20 Feet From Stardom

I think it’s reasonable to say that thousands of years from now, when scripted television and fiction books and full-length movies aren’t being made anymore because everything has been spun-off and sequeled to the point of exhaustion, Netflix will reign even more supreme than it already does because it’ll have stockpiled all the quality documentaries, and it’ll feed our hunger for the consumption of “reality” media until the end of time. And for the idiots, I think the Kardashian show is also available for streaming.

20 Feet From Stardom is one of those wonderful aforementioned documentaries that makes you question why you watch written things at all. (Okay, yes, drastic, especially coming from a writer. But writing is dramatic!) No wonder it won an Oscar. It takes a subject you’ve never thought twice about and magnifies it to fascinating proportions. Director Morgan Neville flips back and forth between the lives and careers of many backup singers, from Darlene Love to Merry Clayton to Lisa Fischer to Judith Hill, giving each of them little timelines, taking us through their lives, and checking in on them in the present day. This structure, and the incredibly high quality old footage of Tina Turner, Luther Vandross, George Harrison, and other stars, and the fact that Clayton and Love and the rest of the older ladies have barely aged a day, give the film a beautiful, timeless feel. Just like the voices it’s presenting to us, center stage.

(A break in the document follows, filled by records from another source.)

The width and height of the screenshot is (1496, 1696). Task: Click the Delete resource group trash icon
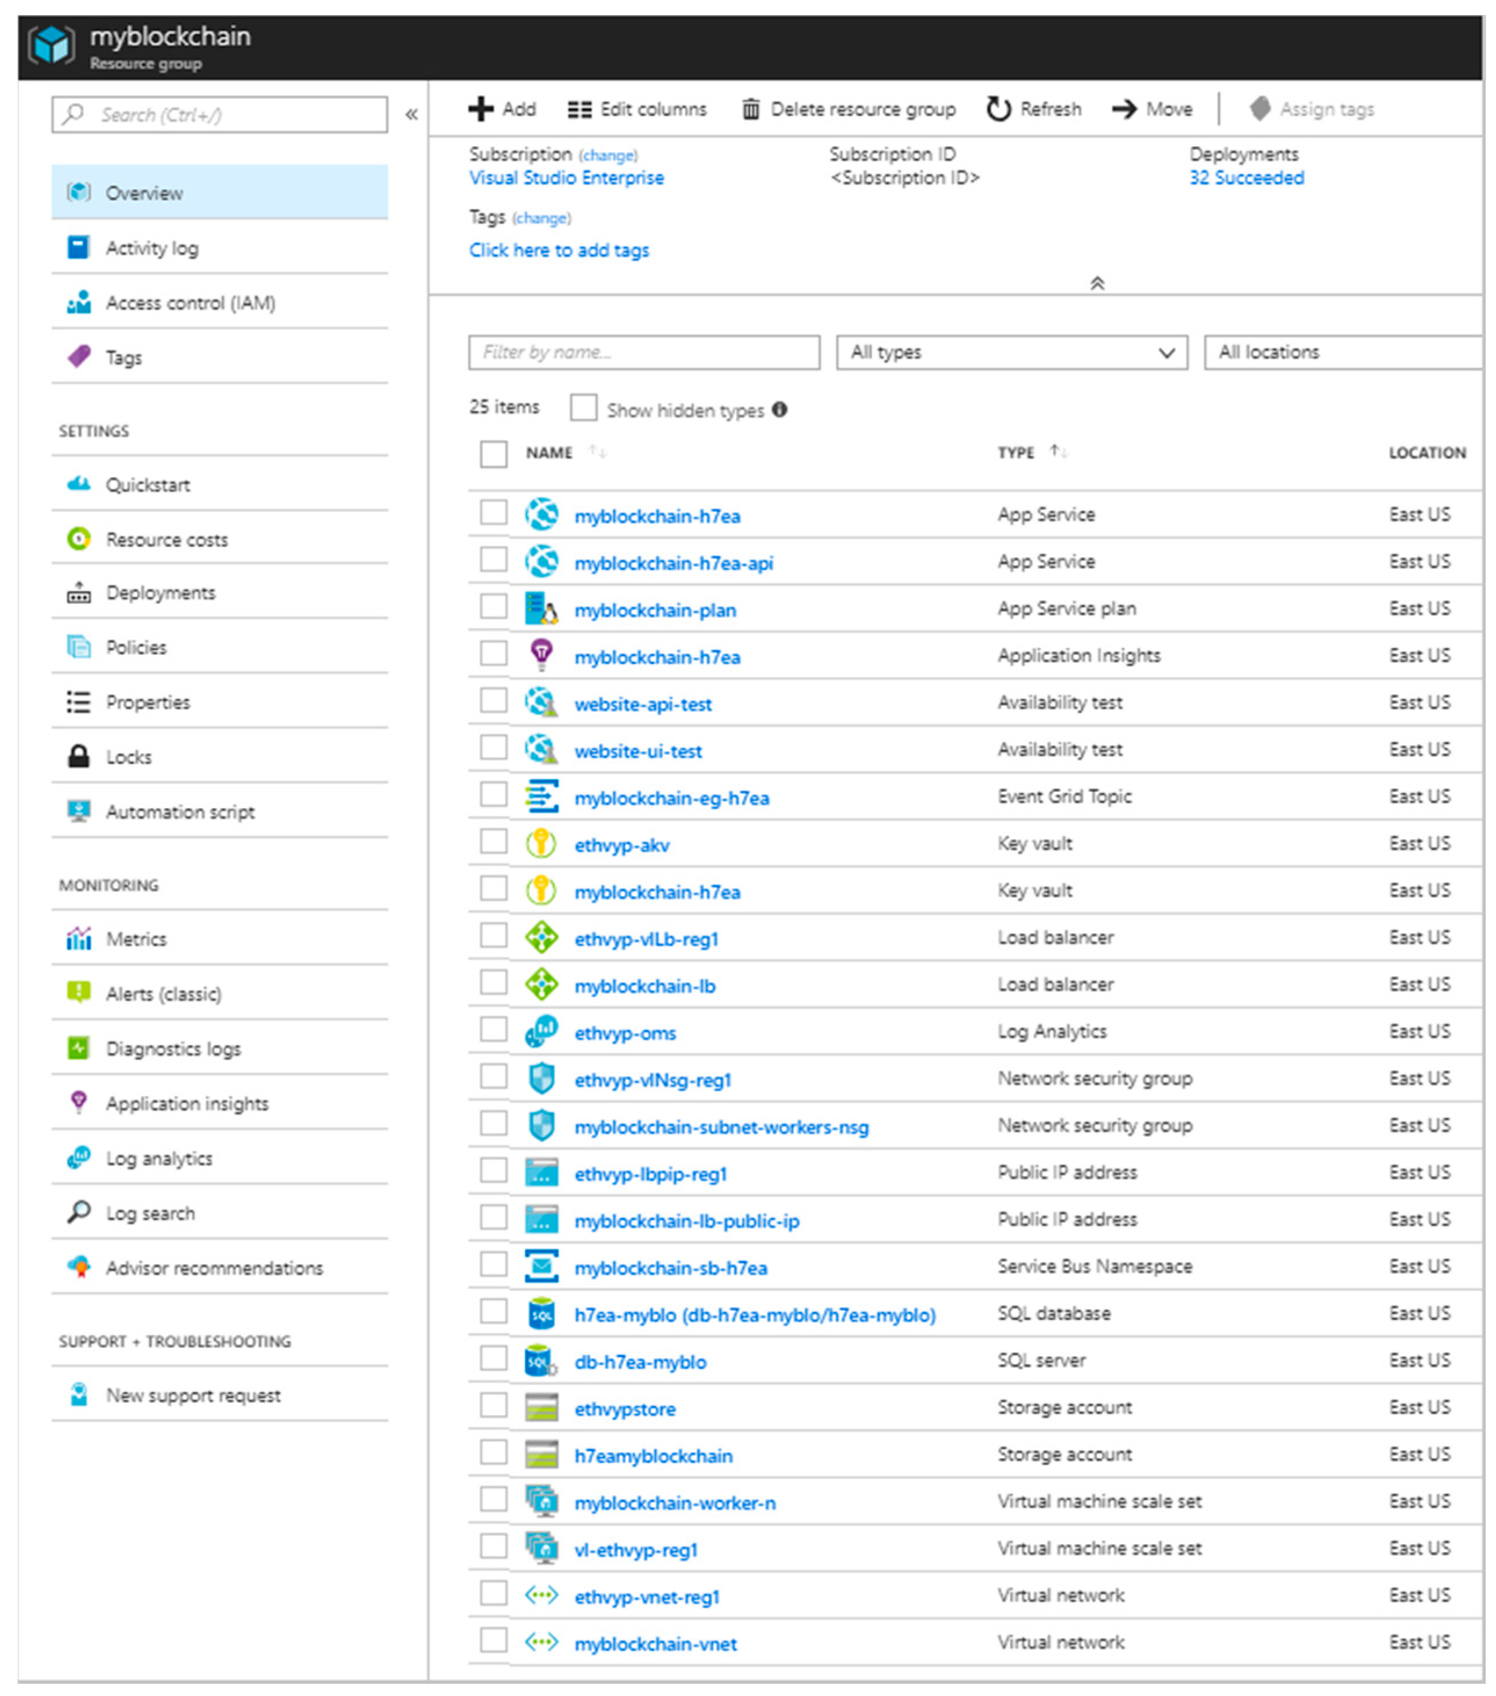(x=750, y=109)
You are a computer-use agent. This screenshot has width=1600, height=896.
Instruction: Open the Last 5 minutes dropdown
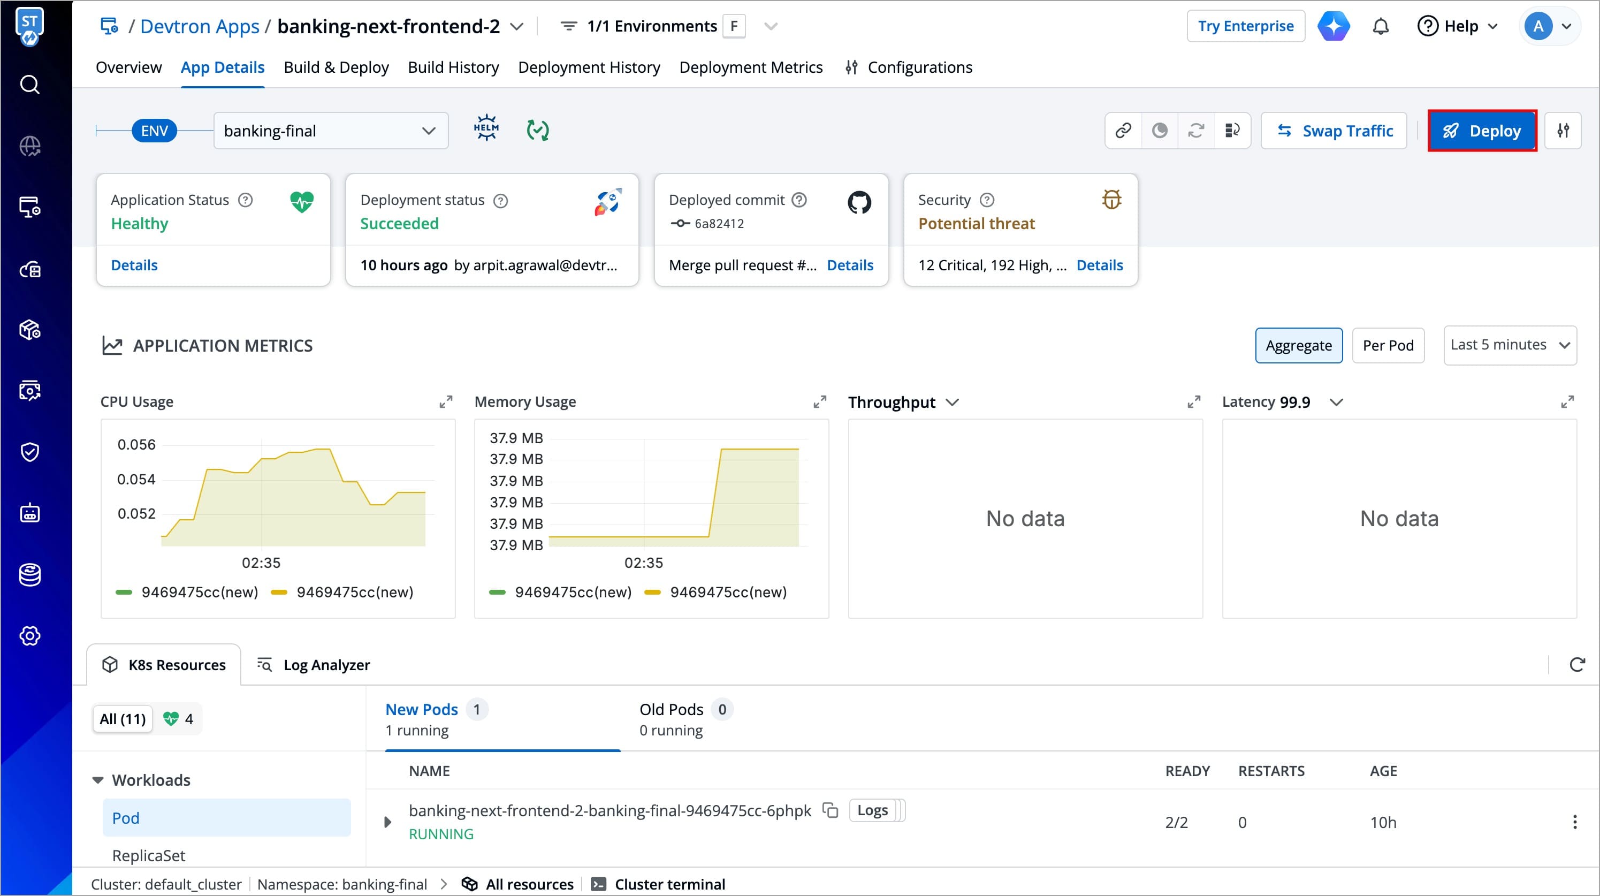(x=1509, y=345)
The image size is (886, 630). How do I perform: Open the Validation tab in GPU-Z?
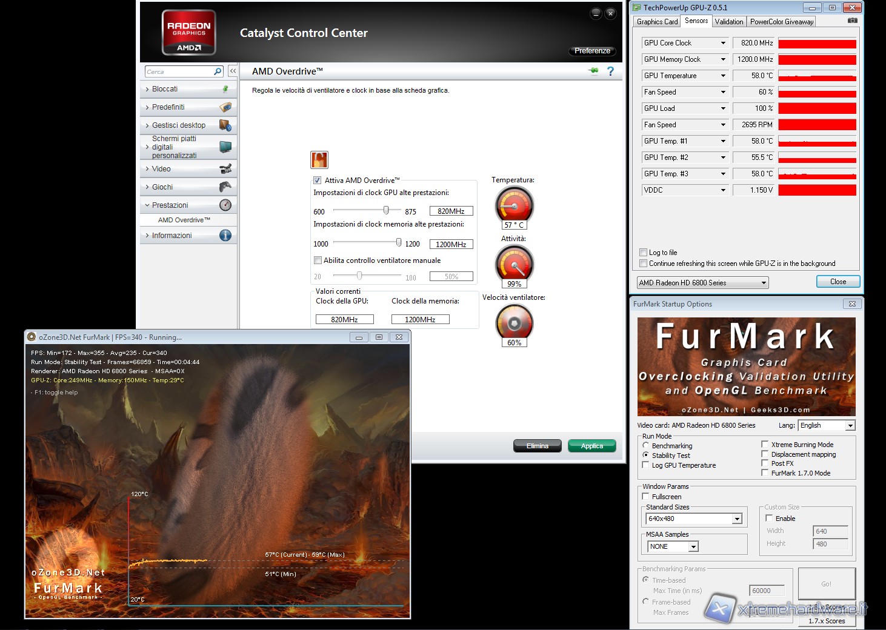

The women that shared the stage with the aforementioned superstars have mostly gone underappreciated during their careers. Aside from the accolades from the superstars themselves, and the industry cred they maintain, they get shafted at awards ceremonies, and their solo efforts jut don’t chart. They’re sort of stuck in this limbo, supremely talented but unrecognizable. Darlene Love’s story is quite triumphant; after being under the oppressive thumb of Phil Spector for some time, she eventually formed a bond with David Letterman and now performs every year during Christmastime on his show, just enough to keep her name out there and make sure people remember it. Lisa Fischer, on the other hand, has won a Grammy and toured with the Rolling Stones, but still walks into the post office and stands in line like everyone else. It seems almost criminal that no one knows who she is, that the only thing recognizable about her is her voice. And it’s an incredible one, too.

Judith Hill, the youngest of the bunch profiled in this movie, is the one who brought me to tears, probably because of her connection to Michael Jackson, footage of whom will never cease to make me tear up. Part of this scene is in the movie:

Her big break was going to be the This Is It tour, but then he passed away, but then she sang at his funeral, but then she got on The Voice and was eliminated. Ups, downs, a continuous cycle of excitement and disappointment. And I’m sure her experience mirrors those of the women who came before her, with sparkle and personality all their own, but even more so, the ability to blend into the background and make the star shine brighter.

After watching this movie, I’m going to pay way, way more attention to the background singers. Often times, they’re doing most of the heavy lifting.